## Quoted passage

________

The level of purity claimed in the instant application is commensurate
with the level of priority [sic] claimed in the ’491 patent incorporated by
reference. Claim 1 of the ’491, and all claims that depend therefrom, recite “a
substantially purified water insoluble glucan extracted from yeast cell walls . . . .”
The ’491 Patent, from column 2, line 65 through column 3, line 10, under
“Characteristics of Glucan,” discusses the preparation of and properties of
“purified glucan.” E.g. Purified glucan is defined as essentially protein and
endotoxin free, and is comprised of polyglucose having predominantly beta 1-3
glucosidic linkages. . . .
Applicant submits that the term “substantially purified” is appropriate in
the instant application, as it was appropriate in the inventor’s prior issued patent
incorporated by reference. Thus, the claims are not rendered “vague and
indefinite” by inclusion of the term “substantially.” Retaining “substantially” is
consistent with the improved beta (1,3) glucan disclosed and claimed.
The applicant’s response did not overcome the examiner’s rejection:
Applicant argues that the level of purity is described in parent application
’491 which is incorporated by reference in this application. However, nothing in
the section recited by applicants correlates “s ubstantially” with these levels of
purity. Since applicant has already incorporated the parent application by
reference, it is suggested that these characteristics should be added to the instant
specification with a sentence which clear[ly] sets out that “substantially” refers to
those levels. Since there is nothing in the instant or parent application which . . .
would lead those of ordinary skill to equate “substantially” with these or any other
levels of purity, the rejection . . . is maintained.
27
The examiner concluded by stating that “[d]eletion of the term ‘substantially’ or an amendment
clearly indicating that this term should set out a specific amount of purity would place the instant
claims in condition for allowance.” The applicant responded by deleting “substantially.”

________

## Stored data
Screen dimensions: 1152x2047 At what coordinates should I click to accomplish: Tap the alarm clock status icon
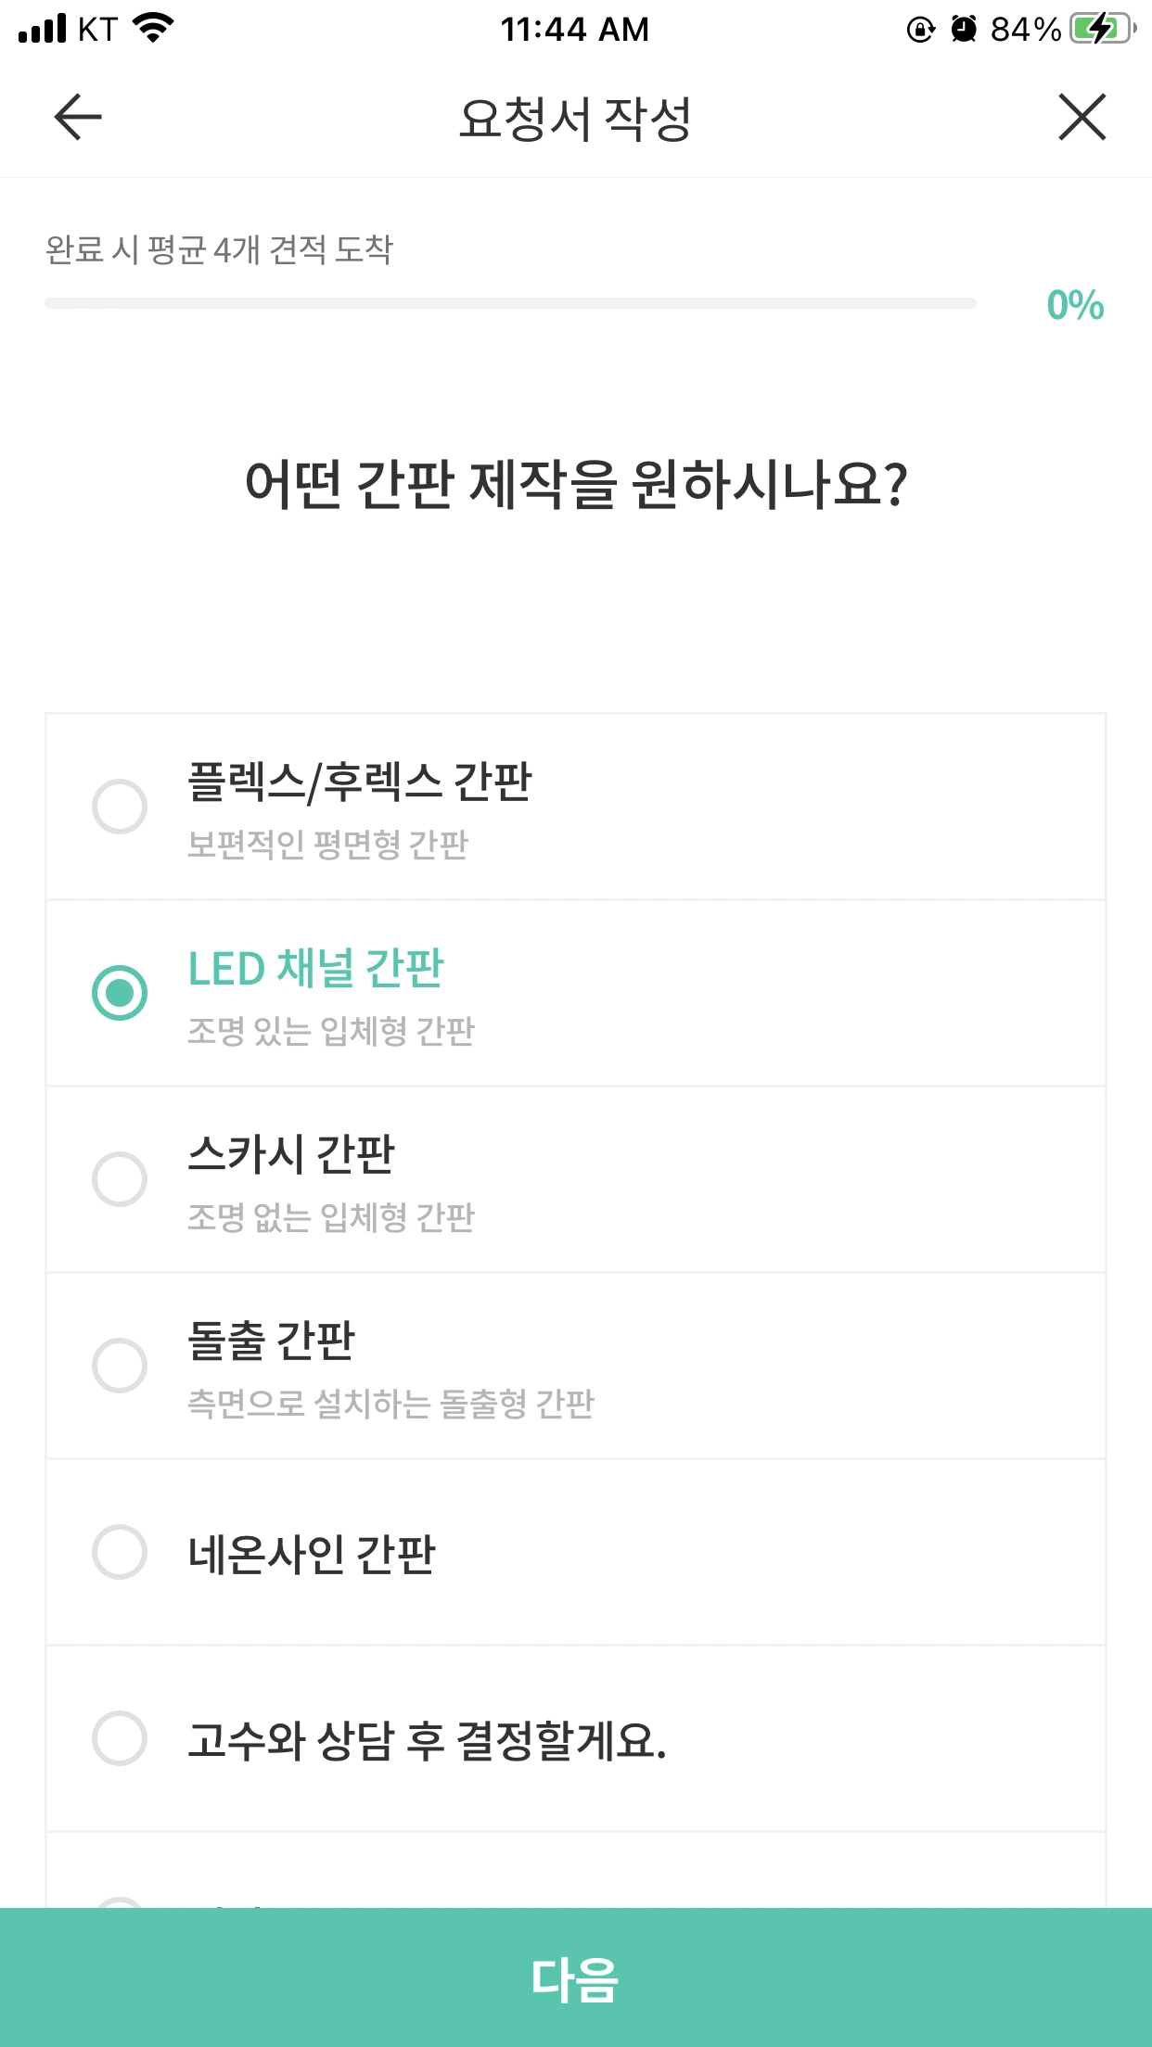tap(964, 30)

________

## Exercise 1
Using the passage on the glucan patent application, decide whether each statement agrees with it: (a) the examiner suggested adding the purity characteristics to the instant specification; (b) the applicant answered the examiner's closing statement by amending the claims to set out a specific amount of purity; (c) purified glucan is defined as essentially protein and endotoxin free. Answer yes or no for each, and quote the deciding words.
## Exercise 2
Write out the portion of the passage on the glucan patent application between "The applicant’s response" and "which . . .", inclusive.

## Answer 1
(a) Yes: "it is suggested that these characteristics should be added to the instant specification"
(b) No: "The applicant responded by deleting “substantially.”"
(c) Yes: "Purified glucan is defined as essentially protein and endotoxin free"

## Answer 2
The applicant’s response did not overcome the examiner’s rejection:
Applicant argues that the level of purity is described in parent application
’491 which is incorporated by reference in this application. However, nothing in
the section recited by applicants correlates “s ubstantially” with these levels of
purity. Since applicant has already incorporated the parent application by
reference, it is suggested that these characteristics should be added to the instant
specification with a sentence which clear[ly] sets out that “substantially” refers to
those levels. Since there is nothing in the instant or parent application which . . .